На рассвете его разбудили раскаты пушечных залпов. Выбежав на корму в ночном колпаке и в ночных туфлях, барон увидел странную картину, от которой его ярость удвоилась. Четыре корсарских корабля, подняв все паруса, совершали непонятные манёвры, находясь приблизительно в полумиле от Бока Чика и почти на таком же расстоянии от французской эскадры. Временами, окутываясь клубами порохового дыма, они обстреливали залпами большой круглый форт, защищавший узкий канал — вход на рейд. Пушки форта отвечали энергично, однако корсары маневрировали парусами и стреляли с такой исключительной точностью, что их огонь накрывал защитников форта в тот самый момент, когда они перезаряжали пушки. Произведя залп, корсарские корабли круто поворачивались, так, что канониры форта видели перед собой движущуюся мишень в виде кормы или носа кораблей противника. Маневрирование это производилось настолько искусно, что за одну-две секунды перед самым залпом испанцев пиратские корабли выстраивались только в перпендикулярной позиции к форту, так, что мачты кораблей сливались в одну линию.

Бормоча под нос проклятия, де Ривароль наблюдал за боем, по собственной инициативе начатым Бладом. Офицеры «Викторьез» столпились здесь же, на корме, и, когда наконец к ним присоединился де Кюсси, барон уже не мог больше сдерживать душившее его негодование. Собственно говоря, де Кюсси сам навлёк на себя эту бурю. Он подошёл к барону, потирая руки и всем своим видом выражая удовлетворение энергичными действиями тех, кого он привлёк на службу.

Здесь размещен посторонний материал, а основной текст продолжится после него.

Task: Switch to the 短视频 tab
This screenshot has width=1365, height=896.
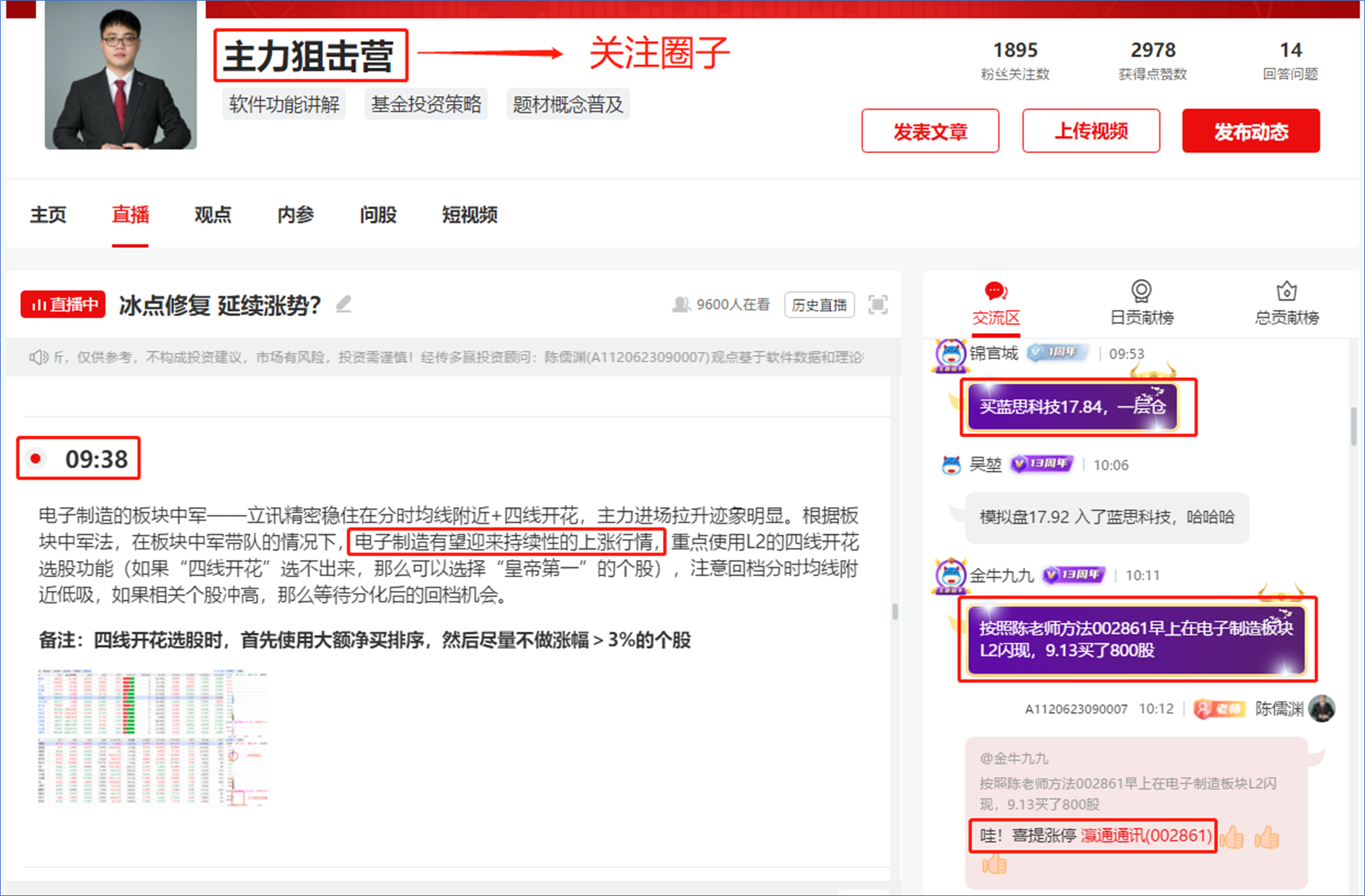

— Ну как, господин де Ривароль, — засмеялся он, — не находите ли вы, что этот Блад блестяще знает дело, а? Он водрузит знамя Франции на этом форту ещё до завтрака.

Барон с рычанием резко повернулся к нему:

— Вы говорите, что он знает своё дело, да? У вас не хватает ума понять, что его дело — выполнять мои приказы! Разве я отдавал такой приказ, чёрт возьми? Когда всё это кончится, я разделаюсь с ним за его самочинство.

— Позвольте, господин барон, но его действия будут полностью оправданы, если принесут удачу.

— Оправданы? О дьявольщина! Да разве можно оправдать самовольные поступки солдата?! — вспылил барон, взглянув на своих офицеров, также ненавидевших Блада.